Determinar la magnitud de la violencia de que son objeto es tarea difícil en un país que sin estar en guerra es violento.
En los últimos cinco años, se evidencia que ser niño, niña, joven y especialmente hombre menor de treinta años es un factor de riesgo para ser víctima de la violencia homicida.
Entre el 2011 y el 2015 han perdido la vida por homicidio 31,417 personas, dentro de los cuales 2,234 son menores de 11 años y 15,350 menores de 30 años y esto es grave porque es el 56% de las víctimas de homicidio. Este grupo poblacional representa un total de 17,584 casos.
Solamente para el 2015 fueron víctimas 2,856 menores de 30 años del total de 5,148 homicidios.
La situación es grave porque la niñez y juventud de Honduras se está perdiendo y sumado a los costos económicos y sociales que representan para el Estado y sus familias, es por ello que esta información debe servir para establecer políticas públicas y estrategias de protección, como refiere la OPS que sean útiles no solo para planificar y vigilar, sino también para sensibilizar a la población, ya que sin información, poca presión puede ejercerse para que las personas reconozcan el problema o reaccionen ante él.
La violencia se produce en el hogar, en la comunidad, y en la escuela. En Honduras son los espacios públicos como las calles, solares baldíos, transportes públicos, entre otros, donde se dan también casos, estos representan un 78.2% del total.

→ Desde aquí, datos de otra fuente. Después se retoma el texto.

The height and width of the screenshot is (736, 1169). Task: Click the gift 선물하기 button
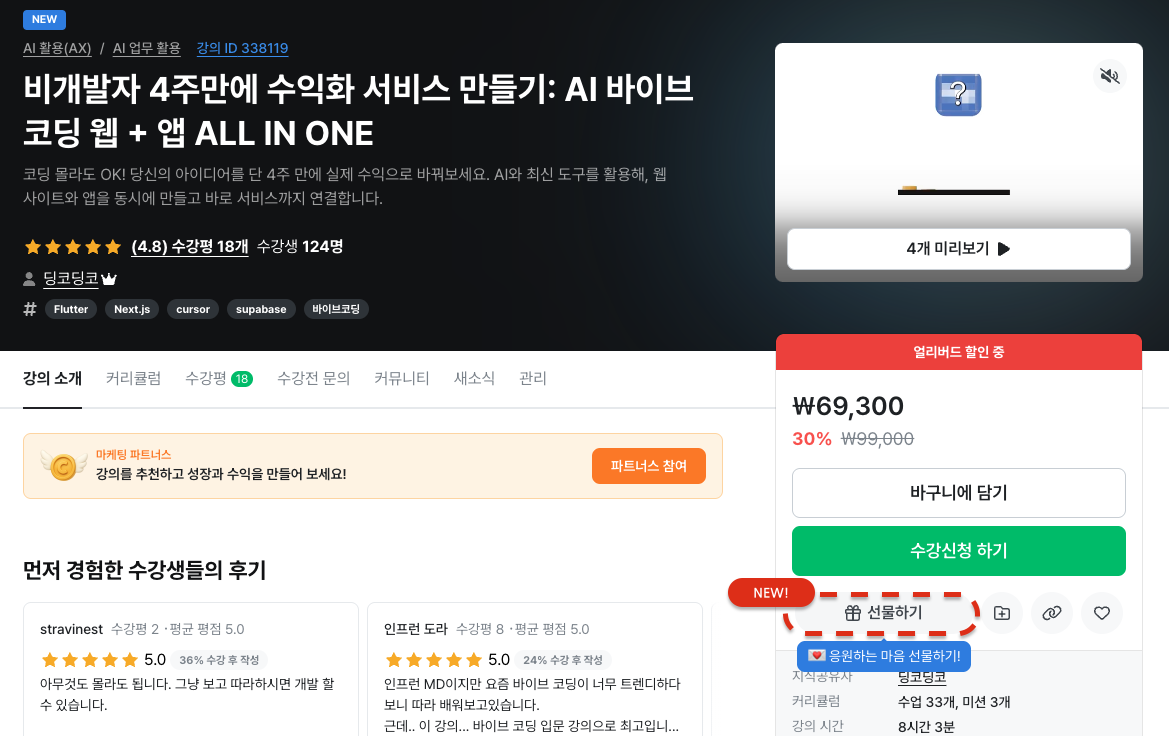(x=883, y=613)
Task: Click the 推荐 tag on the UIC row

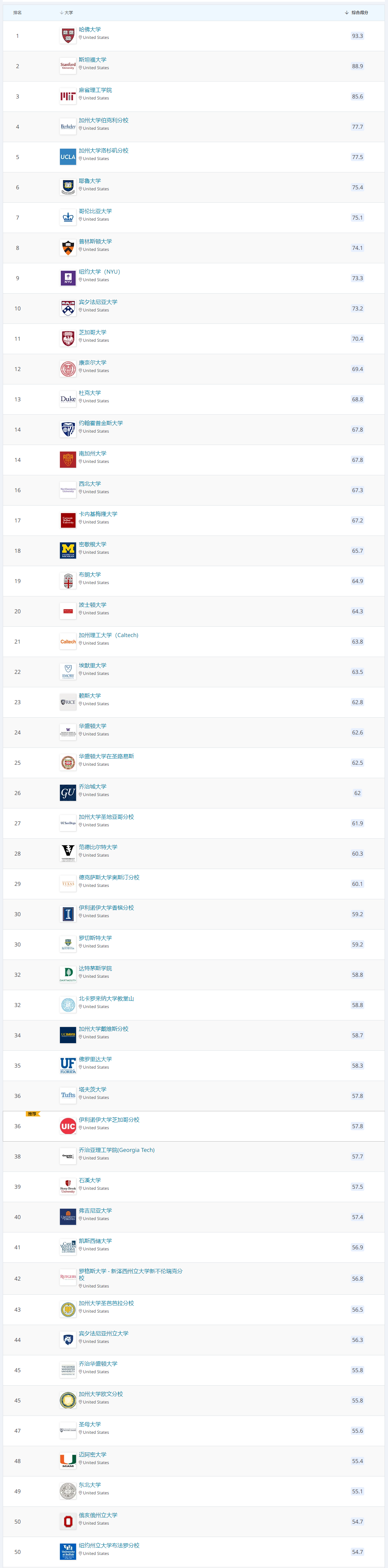Action: pyautogui.click(x=32, y=1114)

Las organizaciones de la sociedad civil, organismos internacionales de cooperación y la academia han recomendado que se deben establecer estrategias para prevenir y poner fin a todo tipo de violencia contra la infancia y adolescencia, en tanto los gobiernos deben desarrollar acciones interinstitucionales para prevenir la violencia, buscar formas confiables para que los niños y niñas denuncien la violencia que son objeto y se castigue a los responsables; en fin, que se implemente un sistema de protección integral de los derechos de la niñez y adolescencia.